Well put, I think you’re right that consumers are sensitive to how businesses reach out. If you are a blogger and you do plan to email with every post you need to make that clear when someone subscribes to your post. I have a couple different blogs that I subscribe to that both send me emails with each post. One blog offers inspiration and I know to expect the email around 2:00 each afternoon. I take a short break from work to read the post and I appreciate the email reminder. The other blog I believed to be a craft blog where I had gotten several great craft ideas. However as I get the email from them each day I’m realizing that they do a lot of contests and advertisements, content that I’m just not interested in. As the content becomes more boring to me I get closer and closer to clicking the dreaded unsubscribe button. If you’re emailing daily you need to be sure you’re sending content that your readers want.
Thanks, Jesse. Making connections ( not spamming ) is what networking is all about!
Hi Jesse,
I am totally agree with what you written in your great post.Today email marketing is good but some time it’s look like Spam,even i also daily getting lot of marketing mail and it look like Spam.

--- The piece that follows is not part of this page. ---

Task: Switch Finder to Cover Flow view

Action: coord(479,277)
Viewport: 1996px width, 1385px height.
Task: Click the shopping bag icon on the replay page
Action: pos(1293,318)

For a long time, my email box was flooded by spammy message of so called “marketers”, which annoys me very much, so for now hardly ever open any of them. And i think there are many other did the same to those “marketing emails”. If they really care about their customers, the situation wont be that bad! Hope all of them can read your post and have a change in mind.
Thanks for the great tips, Jesse!
Actually, I have an entertainment blog where I update pretty frequently. But since email subscribers wont like to get email updates daily, I burned a feed for a particular category (in which the posts sort of summarize the other articles) and allow people to subscribe only to that via email. That’s a maximum of 4-5 emails per month. They have the links to other posts as well, and can click through to read them if they want.
I totally understand the thoughts about emailing as a tool for connecting, and less for spam, though I never found it that useful, let along I have a nice amount of subscribers, each time I send something, the number goes down, and yet, even if they do go in the site, it doesn`t quite change the traffic.
Therefor I haven`t really found it useful to use it, because subscribers goes into the website anyway, does not matter if they get mail or not.
It may be a great way for some blogs, but I found my readers loyal, and without the need of email, they do come back.
What are people’s thoughts about the proportion of images to text? I know usually more text is recommended but I receive emails all the time which are completly made up of images without a problem. It’s also worth adding words like ‘free’ and ‘win’ to the list of words to avoid. Thanks for sharing info.
In my opinion it’s all about finding the perfect rate of sending informative content or even better free resourses that will make people want to open your next email message and at the same time have a few ads and promotion to atleast maintain the costs.
Personally I have a weekly newsletter where I send my best articles of each week (sometimes I share articles from other blogs) and in addition I give a free ebook or tool which I believe that is the best way to have high open rates. Of course I have to make some money too, for that reason usually I send a product review which I try to make it not too promotional.
This works pretty well for me…
thanks for the post. I am trying to use email marketing with my tiny list and struggling to find the balance between content and marketing….so this post helped! thanks.
Good post. People are tired of the bots, trolls, or whatever they are calling them in 2012. If you want me to look at your web page yelling at me 50 times as the exact opposite effect.